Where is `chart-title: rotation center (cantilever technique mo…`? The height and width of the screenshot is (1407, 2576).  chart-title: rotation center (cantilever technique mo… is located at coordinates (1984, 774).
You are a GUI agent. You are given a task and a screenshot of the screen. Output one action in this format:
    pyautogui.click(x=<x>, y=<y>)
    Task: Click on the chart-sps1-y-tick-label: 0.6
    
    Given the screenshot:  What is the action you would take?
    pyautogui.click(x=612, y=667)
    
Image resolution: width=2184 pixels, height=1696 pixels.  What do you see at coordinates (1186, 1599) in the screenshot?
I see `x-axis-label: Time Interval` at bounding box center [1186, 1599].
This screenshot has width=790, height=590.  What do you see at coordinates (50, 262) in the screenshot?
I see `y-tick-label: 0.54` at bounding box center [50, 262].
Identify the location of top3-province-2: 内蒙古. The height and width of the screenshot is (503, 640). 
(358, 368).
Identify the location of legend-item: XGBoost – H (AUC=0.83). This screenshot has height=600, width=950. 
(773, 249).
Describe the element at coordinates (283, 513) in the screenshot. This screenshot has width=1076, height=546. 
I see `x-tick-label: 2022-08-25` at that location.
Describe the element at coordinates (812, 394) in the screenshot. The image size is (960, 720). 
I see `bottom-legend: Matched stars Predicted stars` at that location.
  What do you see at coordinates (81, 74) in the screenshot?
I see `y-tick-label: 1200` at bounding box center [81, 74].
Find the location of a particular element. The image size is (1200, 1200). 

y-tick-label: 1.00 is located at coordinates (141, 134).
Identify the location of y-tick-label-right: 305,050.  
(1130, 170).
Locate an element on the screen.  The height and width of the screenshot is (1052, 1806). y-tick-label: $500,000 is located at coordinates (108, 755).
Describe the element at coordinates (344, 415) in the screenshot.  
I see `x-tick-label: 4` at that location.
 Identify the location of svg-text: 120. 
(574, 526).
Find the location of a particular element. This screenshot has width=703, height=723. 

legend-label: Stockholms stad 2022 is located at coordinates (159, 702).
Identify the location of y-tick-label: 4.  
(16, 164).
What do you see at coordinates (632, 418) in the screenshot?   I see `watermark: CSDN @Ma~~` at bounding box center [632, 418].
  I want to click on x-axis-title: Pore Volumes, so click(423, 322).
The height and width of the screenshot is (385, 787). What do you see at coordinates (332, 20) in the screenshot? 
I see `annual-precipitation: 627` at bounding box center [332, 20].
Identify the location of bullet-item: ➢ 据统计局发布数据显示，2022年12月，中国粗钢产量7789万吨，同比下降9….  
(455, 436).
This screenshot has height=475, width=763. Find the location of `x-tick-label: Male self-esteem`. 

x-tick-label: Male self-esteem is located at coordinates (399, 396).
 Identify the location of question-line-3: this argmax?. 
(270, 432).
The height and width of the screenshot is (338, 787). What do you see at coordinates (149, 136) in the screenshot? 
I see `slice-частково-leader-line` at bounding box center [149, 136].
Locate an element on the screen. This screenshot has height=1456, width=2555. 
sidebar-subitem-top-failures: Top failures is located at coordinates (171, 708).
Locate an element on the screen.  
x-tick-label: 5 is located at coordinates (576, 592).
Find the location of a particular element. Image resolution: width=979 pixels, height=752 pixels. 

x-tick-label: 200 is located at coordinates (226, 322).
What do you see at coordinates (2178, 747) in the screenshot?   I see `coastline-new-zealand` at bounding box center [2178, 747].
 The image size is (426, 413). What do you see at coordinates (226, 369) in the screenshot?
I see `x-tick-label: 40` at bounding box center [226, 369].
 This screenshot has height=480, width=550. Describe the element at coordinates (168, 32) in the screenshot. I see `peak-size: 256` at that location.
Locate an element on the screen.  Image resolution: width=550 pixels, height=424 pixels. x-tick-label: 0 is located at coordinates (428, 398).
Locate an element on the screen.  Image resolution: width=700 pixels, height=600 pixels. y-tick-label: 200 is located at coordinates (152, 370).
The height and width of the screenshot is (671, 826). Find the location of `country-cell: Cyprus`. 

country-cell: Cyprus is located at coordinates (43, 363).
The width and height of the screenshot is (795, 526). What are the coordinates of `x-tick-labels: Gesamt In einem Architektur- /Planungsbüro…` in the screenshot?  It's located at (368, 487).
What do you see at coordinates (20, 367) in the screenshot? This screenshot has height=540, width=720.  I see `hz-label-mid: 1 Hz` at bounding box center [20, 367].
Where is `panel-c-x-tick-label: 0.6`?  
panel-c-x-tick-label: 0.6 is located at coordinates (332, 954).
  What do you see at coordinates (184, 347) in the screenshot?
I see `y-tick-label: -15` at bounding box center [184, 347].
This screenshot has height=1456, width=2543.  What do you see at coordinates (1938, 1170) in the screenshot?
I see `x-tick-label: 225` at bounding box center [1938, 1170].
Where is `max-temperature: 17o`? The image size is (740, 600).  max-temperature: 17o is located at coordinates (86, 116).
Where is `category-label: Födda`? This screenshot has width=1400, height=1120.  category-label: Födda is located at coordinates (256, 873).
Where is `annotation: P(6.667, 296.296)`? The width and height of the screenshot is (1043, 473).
────────────────────────────────────────
**PROBLEM TO WORK ON:** Update the lines from the beginning through the line holding "(773, 249).", inclusive, so that "Identify the location of" reads "Locate" and everything else stays the same.

**EXERCISE RESULT:**
Where is `chart-title: rotation center (cantilever technique mo…`? The height and width of the screenshot is (1407, 2576).  chart-title: rotation center (cantilever technique mo… is located at coordinates (1984, 774).
You are a GUI agent. You are given a task and a screenshot of the screen. Output one action in this format:
    pyautogui.click(x=<x>, y=<y>)
    Task: Click on the chart-sps1-y-tick-label: 0.6
    
    Given the screenshot:  What is the action you would take?
    pyautogui.click(x=612, y=667)
    
Image resolution: width=2184 pixels, height=1696 pixels.  What do you see at coordinates (1186, 1599) in the screenshot?
I see `x-axis-label: Time Interval` at bounding box center [1186, 1599].
This screenshot has width=790, height=590.  What do you see at coordinates (50, 262) in the screenshot?
I see `y-tick-label: 0.54` at bounding box center [50, 262].
Locate top3-province-2: 内蒙古. The height and width of the screenshot is (503, 640). 
(358, 368).
Locate legend-item: XGBoost – H (AUC=0.83). This screenshot has height=600, width=950. 
(773, 249).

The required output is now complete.